I was also struck this time around by how lonely Emily always seemed to be, while at the same time remembering that she had chosen to stay home rather than move to New York, because she wanted to be stay where she felt inspired. I didn’t want her to be so lonely – I wanted her to love being at New Moon, whether she was alone or not. Because LMM’s heroines are never alone as long as they have the wind and the trees.
So, I wondered – why is she so lonely? But I think she would have been lonely in New York, too, because you can feel lonely anywhere. I don’t think it came from *where* she was, but *who* she was. Which is something I would never have thought about when I was young.
I never reread because I worry too much about. Being disappointed. There’s a Anne of Green Gables readalong that I might join because I’ve actually never read it.
I enjoyed your post very much.
Thanks, Caroline. I understand your reservations. For the most part, however, my rereads have been surprisingly satisfying. I was quite concerned about rereading a Judy Blume novel a few years back, but it was every bit as good. And even though the language in some of my old favourites was definitely dated (‘gosh’ and “golly”) the stories were still solid. The only one I can think of which was disppointing? Marion Zimmer Bradley’s The Mists of Avalon, but perhaps it was simply impossible to have adored it as much as I did on first reading (I stopped rereading after a chapter).
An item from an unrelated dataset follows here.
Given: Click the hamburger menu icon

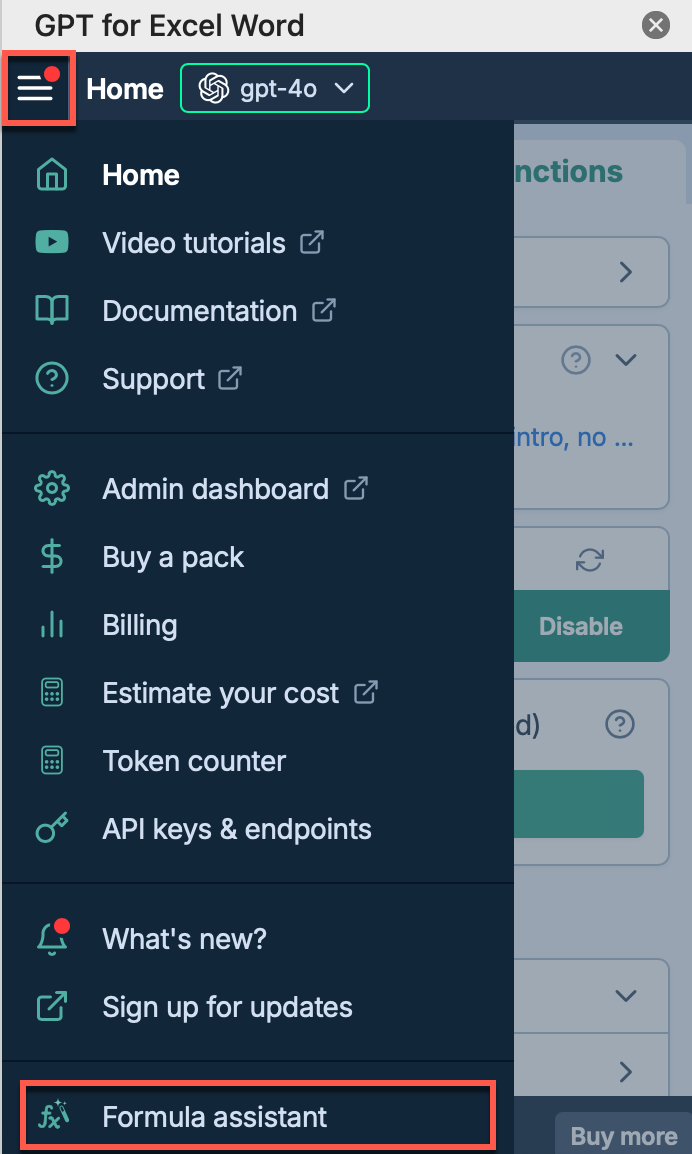Looking at the screenshot, I should pyautogui.click(x=36, y=89).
Re-reads can be a double-edged sword, can’t they? The risk of losing a wonderful memory because we’re older, our perspectives have changed and we see things differently. And of course as younger readers we don’t always know the background of the author and book. Very interesting post!
I think I had the concept of an “author” sooner than some kids, but I certainly did not understand that that author was a whole and complete person, separate from the stories themselves (anymore than any adult was actually a whole and complete person separate from me – given that the world revolved around me) and everything is certainly much less complicated in that worldview.
What a thoughtful, powerful post on rereading Emily. You’ve described the experience of rereading a childhood favourite beautifully — that desire to be like the heroine, as she used to be, in the playhouse where order and beauty can be and will be restored. And the reality of discovering that the story, the heroine, the author, and the world she describes are all far more complicated than one’s childhood self could have known.
Thanks, Sarah. The experience of reading her journals has affected my rereading in addition to the usual rereading issues, but even more so following the revelations about the nature of her death (several years ago now). I’ve reread several of the books since then and still have one fresh read remaining (The Tangled Web).